There are several different terms used when referring to data within an organization that can become confusing for people who are not experts in this field. In this post, we will look at various terms that are often misused in the field of data management.
Database
Databases are for structured data which is data that has rows and columns. Among the many benefits of using a database over an Excel spreadsheet is that databases can hold almost limitless amounts of data. In addition, databases can have multiple users querying and inputting data at the same time which is not possible with a spreadsheet.
Data Warehouse
A data warehouse is a computer system designed to store and analyze large amounts of data for an organization. The data for a data warehouse can come from various areas within the organization. Since the data comes from many different places it also helps to integrate data for the purpose of analysis which is valuable for decision-making and insights.
Data warehouses take pressure off databases by providing another location for data. However, because of their size, often over 100 GB, data warehouses are hard to change once they are up and running. Therefore, great care is needed when developing and using this tool.
Data Marts
Data marts are similar to data warehouses with the main difference being the scope. Like data warehouses, data marts are also databases. However, data marts are focused on one subject or department whereas data warehouses gather data from all over an organization. For example, a school might have a data warehouse for all student data while it has a data mart that only holds student classes and grades.

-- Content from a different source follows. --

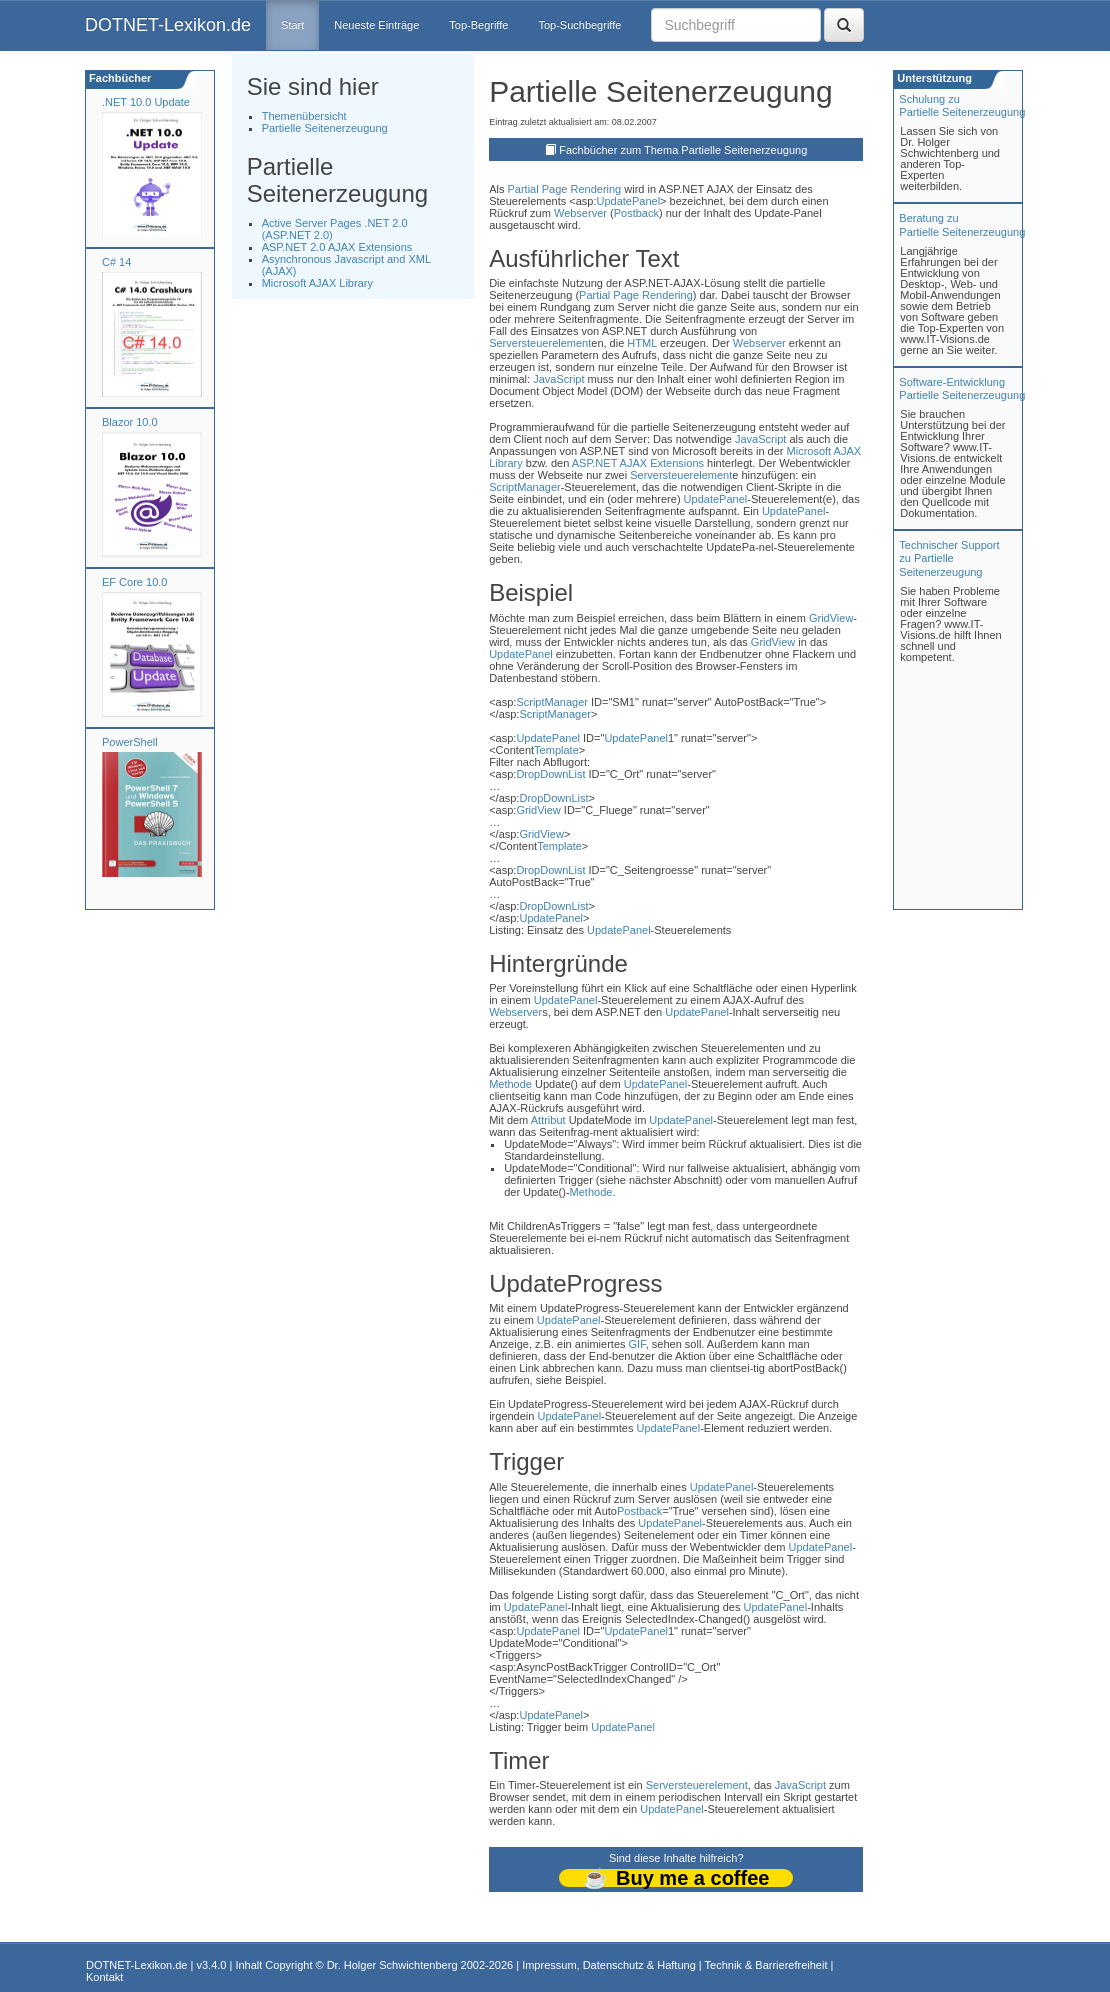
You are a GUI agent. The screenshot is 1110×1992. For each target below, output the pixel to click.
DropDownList (550, 774)
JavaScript (558, 379)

Since they have a focus on a given subject, data marts are generally smaller than data warehouses at less than 100 GB. The rationale of a data mart is that analytic teams can focus when trying to develop insights rather than searching through a larger data warehouse.
Data Lake
Data lakes are also similar to data warehouses. Just like a data warehouse data lakes contain data from all over the organization from many sources. Data lakes are also generally larger than 100 GB. One of the main differences is that data lakes contain structured and unstructured data. Unstructured data is data that does not fit into rows and columns. Examples can include video data, social media, and images.
Another purpose for a data lake is to have a place for keeping data that may not have a specific purpose yet. Another to think of this is to consider a data lake as a historical repository of data. Due to their multipurpose nature, data lakes are often less complex in comparison to data warehouses.
Conclusion
All of the various data products discussed here work together to give an organization access to its data. It is important to understand these different terms because it is common for people to use them interchangeably to the confusion of everyone involved. With consistent terminology, everyone can be on the same page when it comes to delivering value through using data.